Statistics Seminar2014-03

Topic:Econometric Estimation with High-Dimensional Moment Equalities

Speaker:Zhentao Shi, Yale University

Time:Friday, 14 February, 10:30-11:30

Location:Room 217, Guanghua Building 2

AbstractStructural models involving moment conditions are in widespread practical use, and commonly include many moments to capture the stylized facts in large datasets. The number of moments m can explode with the sample size n. The growing complexity of the model challenges familiar estimators like Generalized Method of Moments (GMM) or Empirical Likelihood (EL), whose asymptotic normality demands that n dominate the cube of m. In the extreme case m>n, the two estimators break down even numerically, as the weighting matrix is non-invertible in the criterion function of two-step GMM, and the constraints are infeasible in the primal problem of EL.We consider a structural model in which the number of moments is not limited by the sample size, and where the econometric problem is to estimate and perform inference on a finite-dimensional parameter. We develop a novel two-step estimation procedure. We call the first step the Relaxed Empirical Likelihood (REL), which relaxes the moment constraints of the primal problem of EL. While EL requires that all moment constraints equal zero, REL tolerates a small violation specified by the user as a tuning parameter.

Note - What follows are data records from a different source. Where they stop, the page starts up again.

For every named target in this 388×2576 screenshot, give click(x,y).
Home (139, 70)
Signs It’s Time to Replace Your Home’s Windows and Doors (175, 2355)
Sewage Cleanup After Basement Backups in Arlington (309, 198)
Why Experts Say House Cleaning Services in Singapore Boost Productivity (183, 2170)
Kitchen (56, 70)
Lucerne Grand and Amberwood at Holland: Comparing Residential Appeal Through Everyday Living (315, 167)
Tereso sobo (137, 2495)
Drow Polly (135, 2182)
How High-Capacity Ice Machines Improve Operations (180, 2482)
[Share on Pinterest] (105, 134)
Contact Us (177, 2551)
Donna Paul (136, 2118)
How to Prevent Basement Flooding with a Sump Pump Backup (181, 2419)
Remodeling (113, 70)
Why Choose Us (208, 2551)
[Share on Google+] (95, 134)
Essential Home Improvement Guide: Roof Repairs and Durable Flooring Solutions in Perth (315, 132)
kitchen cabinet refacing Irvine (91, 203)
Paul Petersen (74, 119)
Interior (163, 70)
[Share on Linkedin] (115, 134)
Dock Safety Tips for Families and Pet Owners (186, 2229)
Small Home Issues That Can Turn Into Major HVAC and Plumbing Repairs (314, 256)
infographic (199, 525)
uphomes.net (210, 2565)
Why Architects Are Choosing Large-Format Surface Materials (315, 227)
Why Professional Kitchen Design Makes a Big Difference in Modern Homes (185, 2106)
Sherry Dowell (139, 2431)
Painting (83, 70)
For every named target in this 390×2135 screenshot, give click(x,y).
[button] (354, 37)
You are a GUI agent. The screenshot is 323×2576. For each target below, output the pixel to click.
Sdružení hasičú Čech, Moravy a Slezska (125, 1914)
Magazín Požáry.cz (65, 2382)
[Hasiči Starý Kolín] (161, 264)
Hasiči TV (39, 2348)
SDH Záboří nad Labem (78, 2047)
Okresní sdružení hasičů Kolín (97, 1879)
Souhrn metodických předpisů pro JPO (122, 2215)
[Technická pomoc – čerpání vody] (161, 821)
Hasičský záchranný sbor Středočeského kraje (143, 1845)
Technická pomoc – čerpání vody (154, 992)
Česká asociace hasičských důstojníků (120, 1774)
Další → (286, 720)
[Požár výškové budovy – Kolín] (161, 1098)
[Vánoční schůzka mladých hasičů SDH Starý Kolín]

The tuning parameter controls, as it shrinks to zero asymptotically, the maximal approximation error of the sample means of the moment functions. Under a high-dimensional asymptotic framework, we derive the consistency of REL and its rate of convergence. As the relaxation introduces first-order bias that slows the rate, the second step selects a small subset of moments in a computationally efficient manner to correct the bias of REL. The algorithm adds one moment in each iteration---the one that maximizes an information criterion evaluated at REL conditional on the moments chosen in the preceding iterations. We establish asymptotic normality and efficiency of bias-corrected REL. To the best of our knowledge, this paper provides the first asymptotically normally distributed estimator in such an environment.The new estimator is shown to have favorable finite sample properties in simulations. Estimating an international trade model with the massive China Customs Database and Annual Survey of Manufacturing Firms, our empirical application investigates the heterogeneity and efficiency of Chinese exporting firms. In comparison with empirical works on their French counterparts, we find the Chinese firms are of lower cost efficiency.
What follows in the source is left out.